I requested donations from over a dozen local businesses near me. Any donation—no matter how small—would be appreciated. Most informed me to contact corporate headquarters; a few, however, took my letter and pursued the matter themselves.
The first to respond was my local Walmart Neighborhood Market. A few months ago they sponsored a fundraiser for the UCD Children’s Hospital and they were happy to help out again. They donated a large gift bag of supplies.
Another to respond was Raley’s/Bel Air. They provided a gift card, which turned into a grocery bag’s worth of supplies.
All of the rest of the supplies come from the employees and managers of Save Mart Supermarkets. When I spoke to the manager in charge of community service at my local Save Mart, he was inspired by the cause to donate to the children’s hospital. He reached out to his employees and asked if they would be willing to contribute. They did! When I went to pick up supplies he grabbed a shopping cart and said, “Let’s go shopping!” Four filled grocery bags later, I was speechless. A few days later he called me again and said he had more supplies. He contacted a few other managers in the area (including his district manager) and they were also eager to contribute. Wow and wow! This time an entire shopping cart was filled with countless bags! The donations from Save Mart did not come from corporate headquarters, but rather from the generous employees and managers who all wanted to help out.

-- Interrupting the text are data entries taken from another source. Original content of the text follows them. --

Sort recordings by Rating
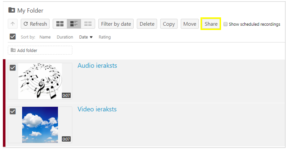 point(105,37)
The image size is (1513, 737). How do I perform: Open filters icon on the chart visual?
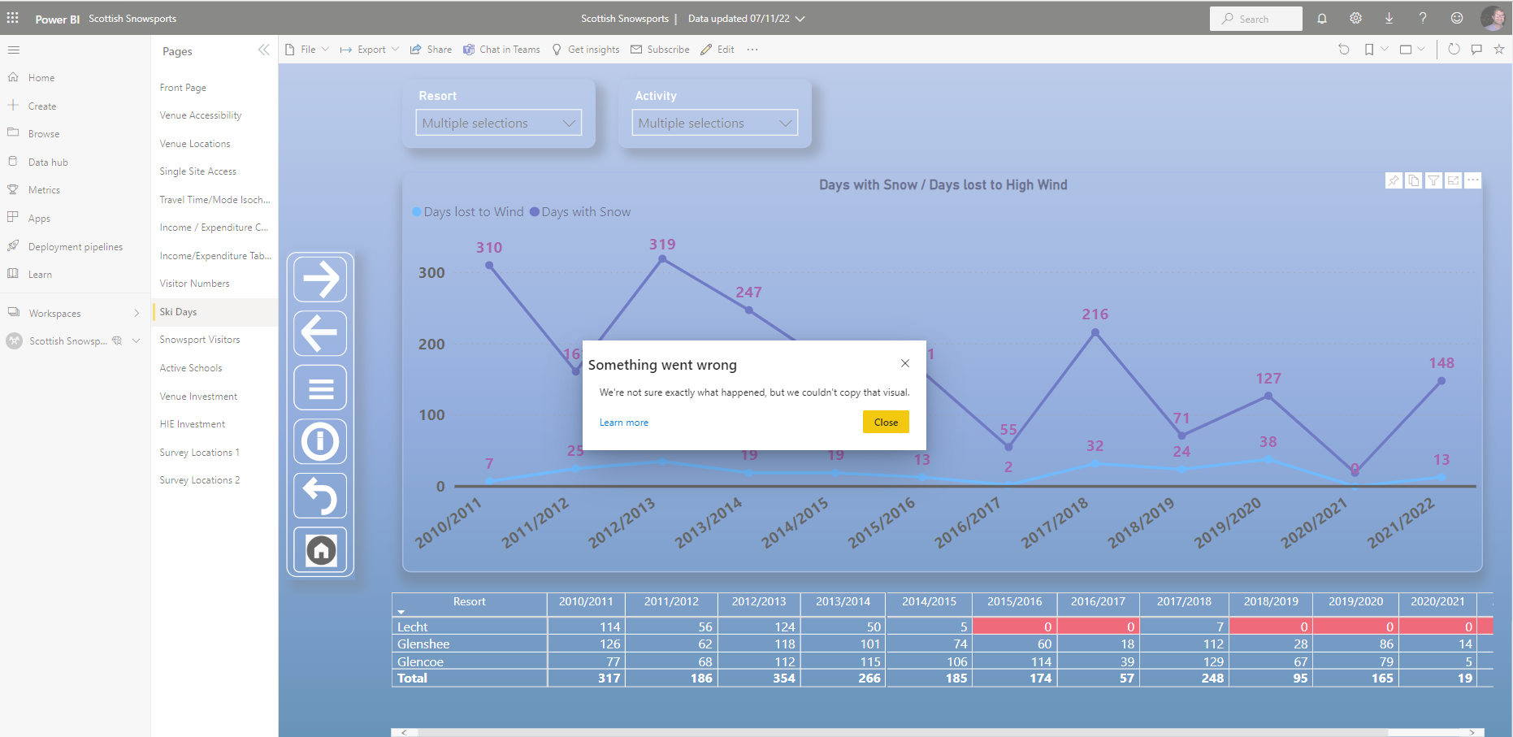coord(1433,180)
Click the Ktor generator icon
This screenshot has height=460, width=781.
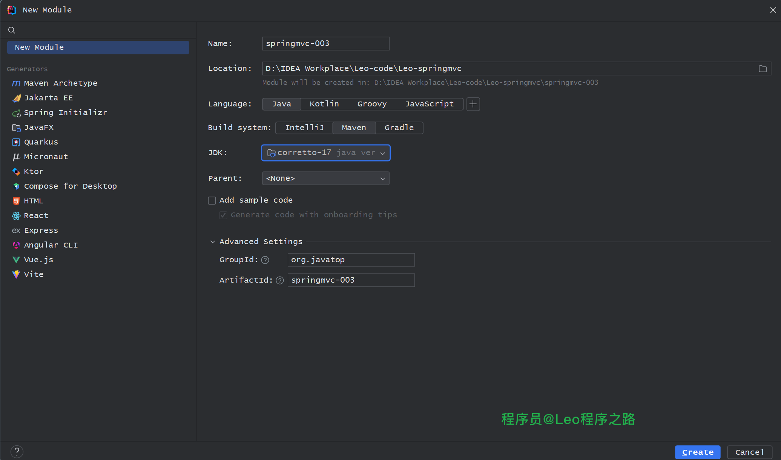[17, 171]
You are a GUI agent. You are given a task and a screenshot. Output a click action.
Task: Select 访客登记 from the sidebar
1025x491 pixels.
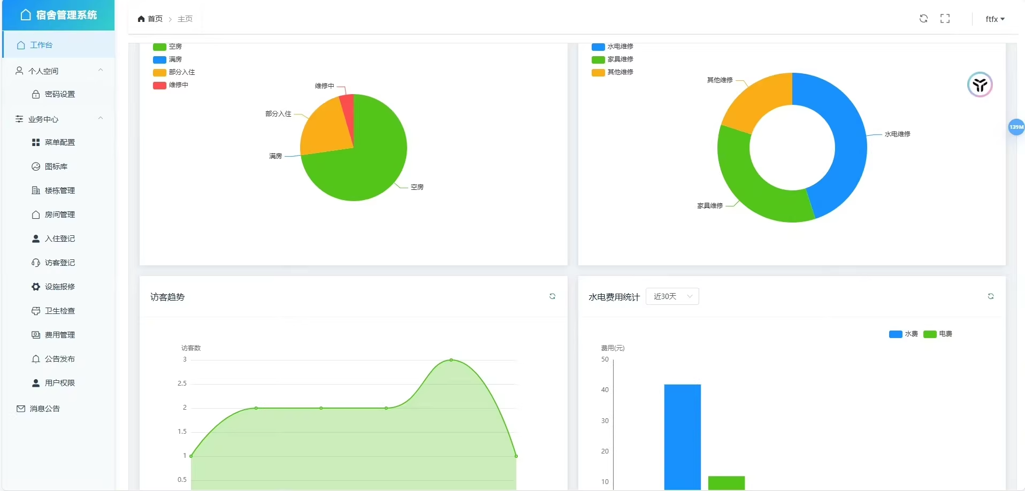point(60,263)
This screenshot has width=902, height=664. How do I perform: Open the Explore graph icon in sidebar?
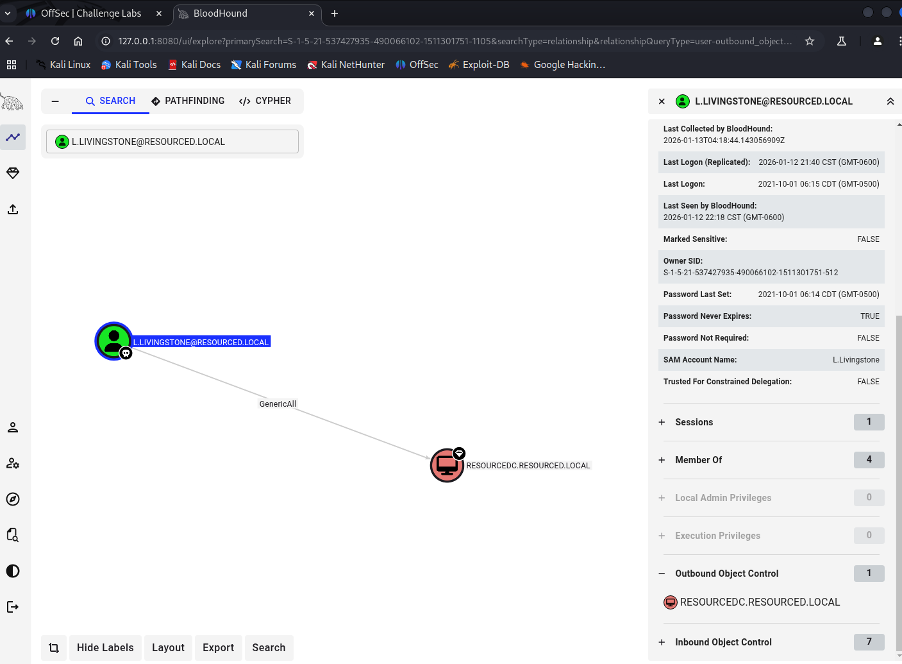click(13, 137)
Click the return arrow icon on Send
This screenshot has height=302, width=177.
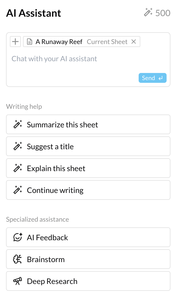(161, 78)
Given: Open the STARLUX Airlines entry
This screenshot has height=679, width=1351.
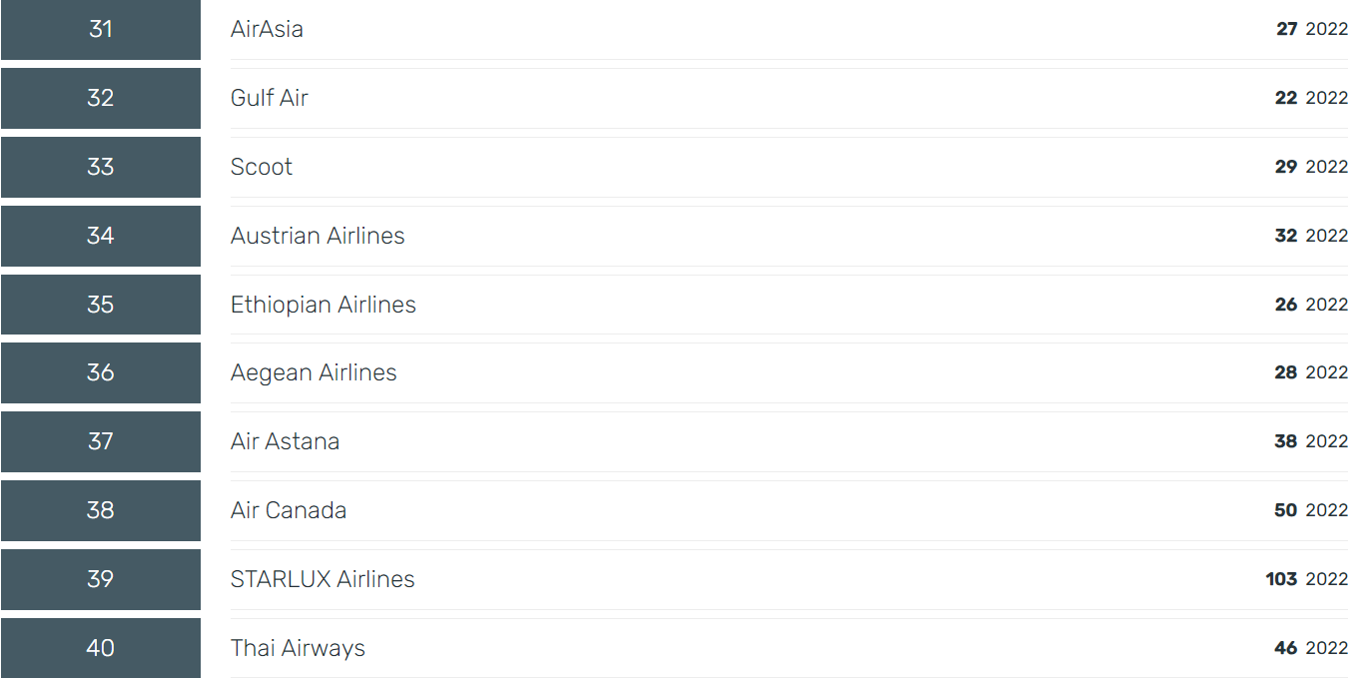Looking at the screenshot, I should coord(323,579).
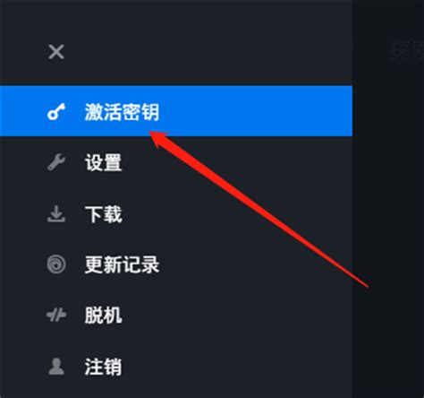
Task: Click the blank row area right of 注销
Action: pos(239,367)
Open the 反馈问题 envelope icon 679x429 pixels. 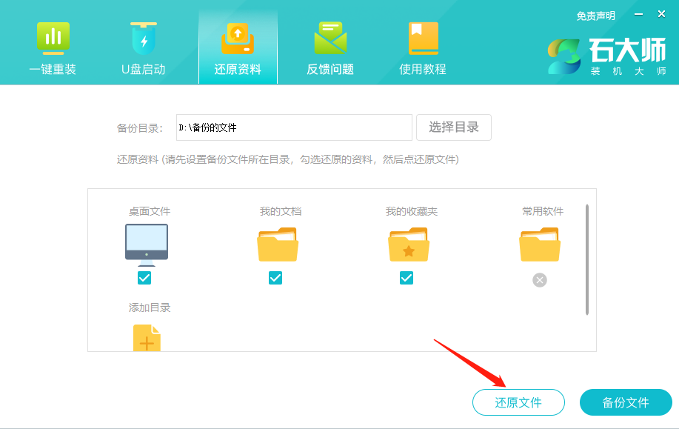(330, 39)
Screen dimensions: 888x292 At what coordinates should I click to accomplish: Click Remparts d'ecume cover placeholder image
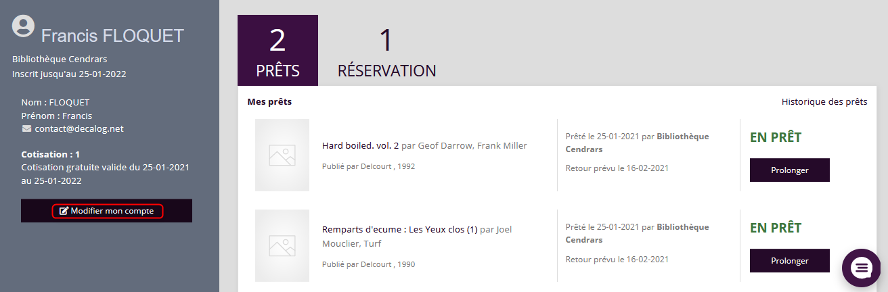[282, 245]
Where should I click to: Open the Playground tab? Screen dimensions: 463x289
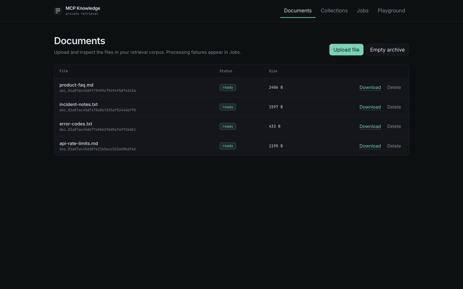point(391,11)
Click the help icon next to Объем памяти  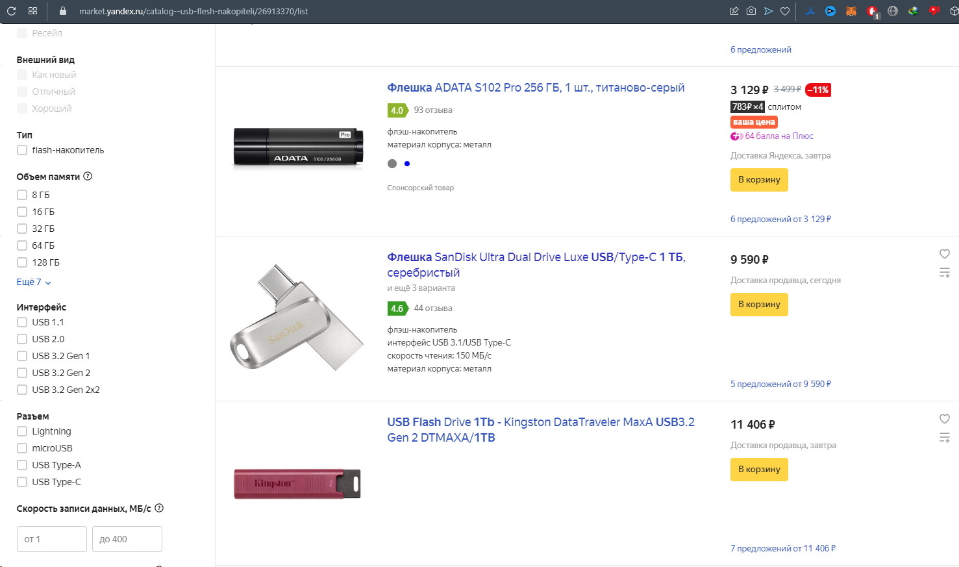(88, 176)
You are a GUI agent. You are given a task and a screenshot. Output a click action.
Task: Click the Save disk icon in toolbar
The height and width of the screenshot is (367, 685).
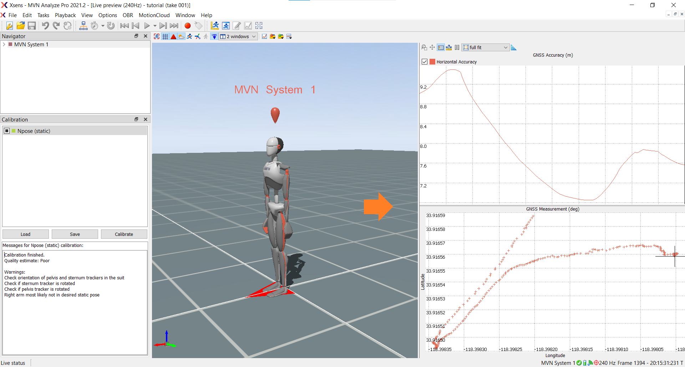(32, 26)
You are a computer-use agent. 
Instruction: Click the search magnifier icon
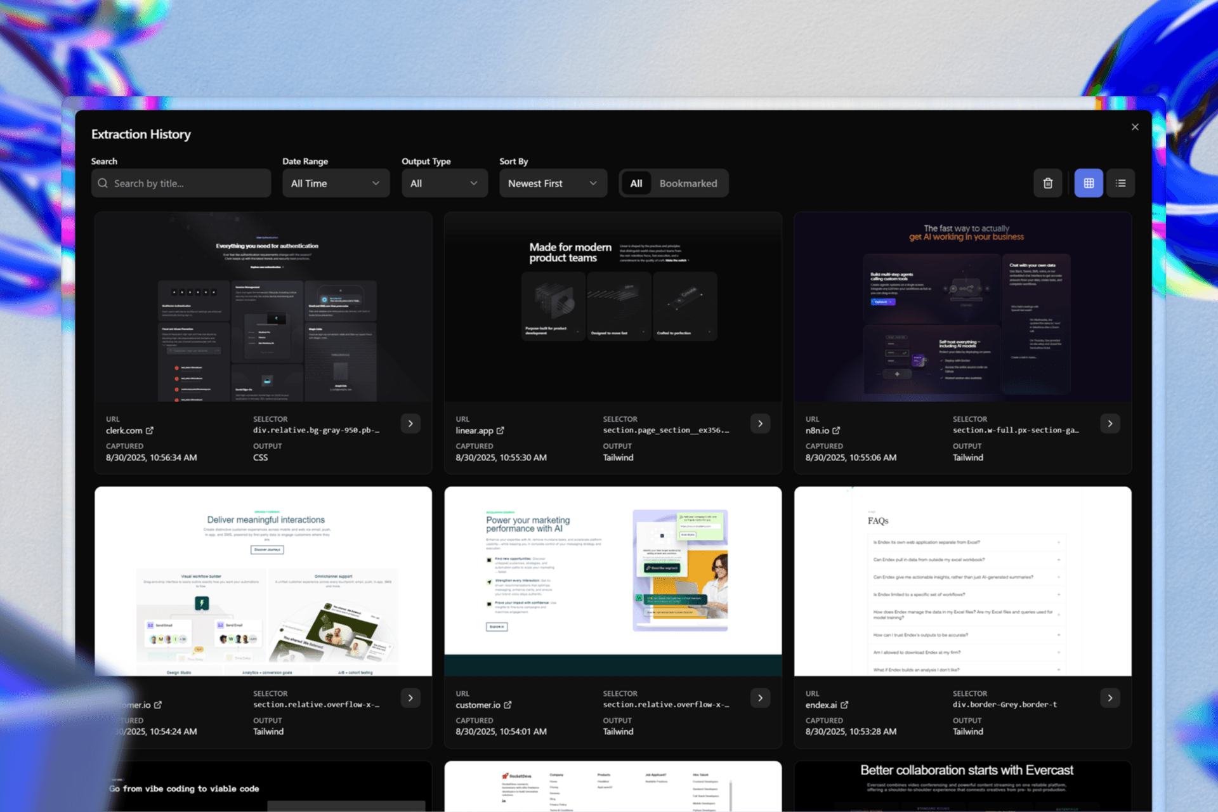tap(103, 183)
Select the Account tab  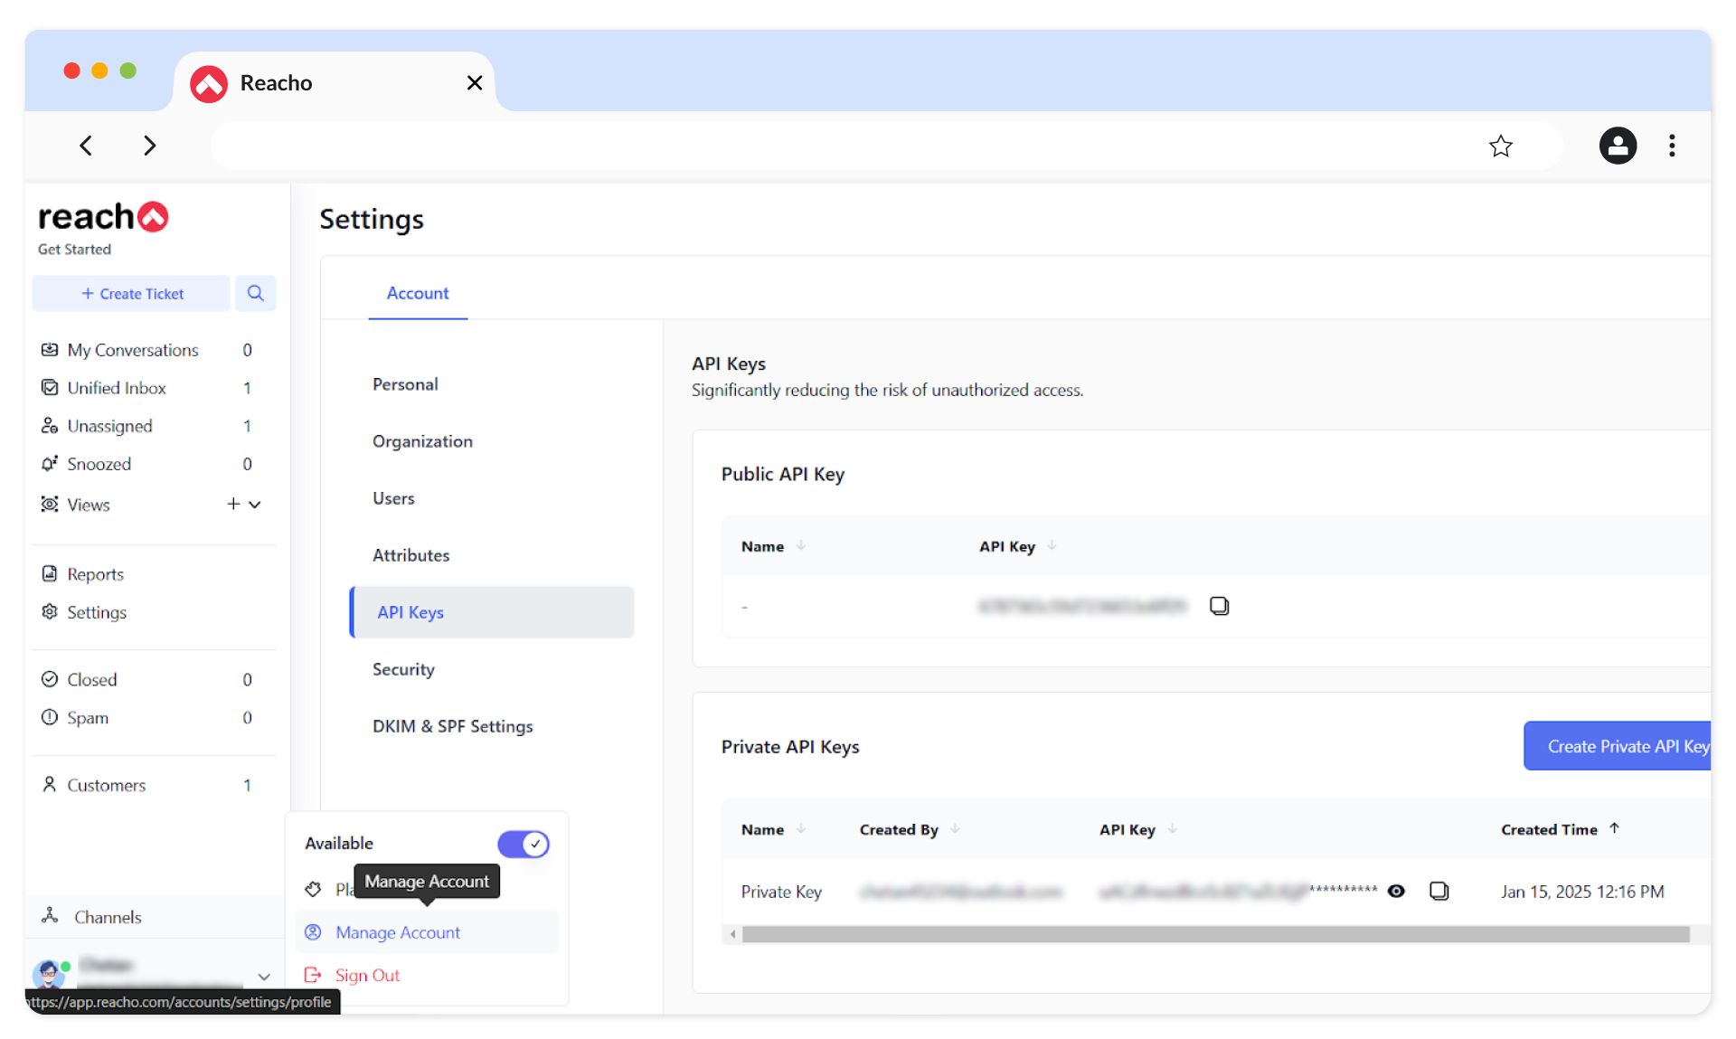click(418, 293)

My friends and relatives assembled the kits during a little shindig I hosted. A few of these guests also contributed art supplies.
Each bag contains a combination of the following:
  o   Coloring book, activity book, or sketchpad
  o   Set of coloring utensils: crayons, markers, pencils, and/or watercolors
  o   One or two: highlighter, pen, pencil, and/or glitter glue stick
A few of the bags also contain:
  o   foam shapes, mini art activity (e.g. painting a ceramic train or plastic “stained glass," stickers, mini sketch pads, and/or book of Sudoku puzzles, crosswords, or word searches
The larger grocery bags contain construction paper, printer paper, leftover supplies, and items that seemed best supervised or distributed by an adult (e.g. beads, glue sticks, scissors, window markers).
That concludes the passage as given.